Manager Terry Francona had other options like Danny Salazar or rookie left-hander Ryan Merritt, who started the Indians' AL pennant-clinching win over the Toronto Blue Jays. But he has decided to stick with Bauer, who lost Game 2 but can now make up for his off-field mishap.
"Ryan Merritt did a nice job for us against Toronto, but Trevor Bauer has been a good pitcher for us for four years," Francona said before Cleveland beat the Chicago Cubs 7-2 Saturday night at Wrigley Field for a 3-1 lead.
Bauer's run-in with a propeller on one of the drones he built, threatened to upend Cleveland's storybook season. The Indians were already missing starters Danny Salazar (forearm tightness) and Carlos Carrasco (broken hand) and Bauer's odd accident only make things more complicated.
He was scheduled to start Game 2 of the AL Championship against Toronto, but Bauer sustained a cut that required 11 stitches. His start got pushed back one game, but Bauer didn't make it out of the first inning because his finger ripped open and bled profusely after just four batters.
The Indians were able to win the pennant anyway and Bauer's hand wasn't a problem during his first Series start.
Everything else was.
After the Indians won the opener 6-0 behind Corey Kluber, Bauer couldn't keep the momentum going with a laborious 87-pitch outing that lasted just 3 2/3 innings and had a lot to do with a 5-1 game lasting more than four hours.
Bauer spent the first few innings constantly shaking off catcher Roberto Perez's signs and wound up allowing two runs and six hits. Those stats aren't bad, but Cleveland's hitters couldn't do anything against Cubs starter Jake Arrieta and the Indians left for Chicago tied 1-1.
It's been a different story at Wrigley Field, where the Indians have gotten solid starts from Josh Tomlin and Kluber and will now turn to Bauer, who won 12 games during the regular season but is 0-1 with a 5.00 ERA in just nine innings in the postseason.
The 25-year-old said his finger is completely healed and he's approaching his biggest start - and potentially a history-making one for the Indians - like he always does.

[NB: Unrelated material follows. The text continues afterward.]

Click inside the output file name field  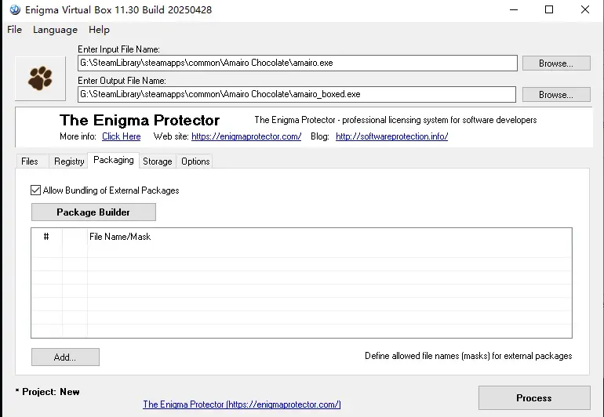coord(297,94)
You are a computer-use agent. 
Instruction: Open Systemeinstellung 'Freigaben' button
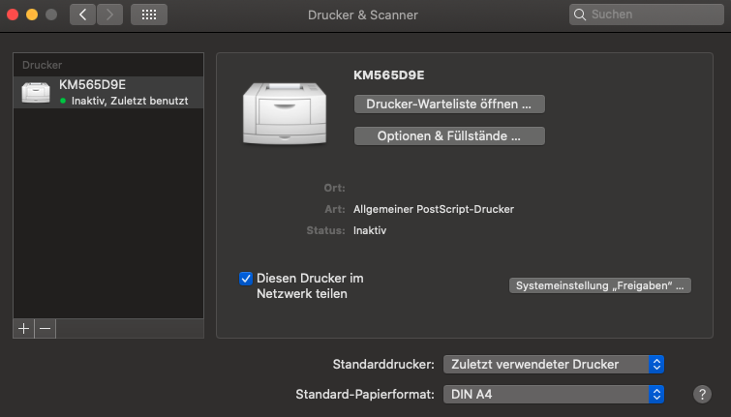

"You prepare for the game the same way, and some games you go out there and you have a feel right away, and some games you go out there and you don't," he said. "So, for whatever time I'm in the game, I do the same thing. I try to go with what's working and find a feel for what's not. Sometimes you do, sometimes you don't. So it's very similar to a regular season game in that regard."
The Indians are never sure what they'll get from Bauer, who began the season in Cleveland's bullpen before joining the rotation in late April.
"We expect a Trevor start," second baseman Jason Kipnis said with a chuckle. "We're not sure what that means but we expect Trevor to go out there He's a competitor. Don't let him fool you. He's a guy who competes and never makes a moment too big. Whether he has it or not, it isn't because the situation's too big.
"It's just that he tries to find it, he's a rhythm pitcher and there's not one guys on the staff they we don't feel confident is going to give us a chance to win and he's one of those guys."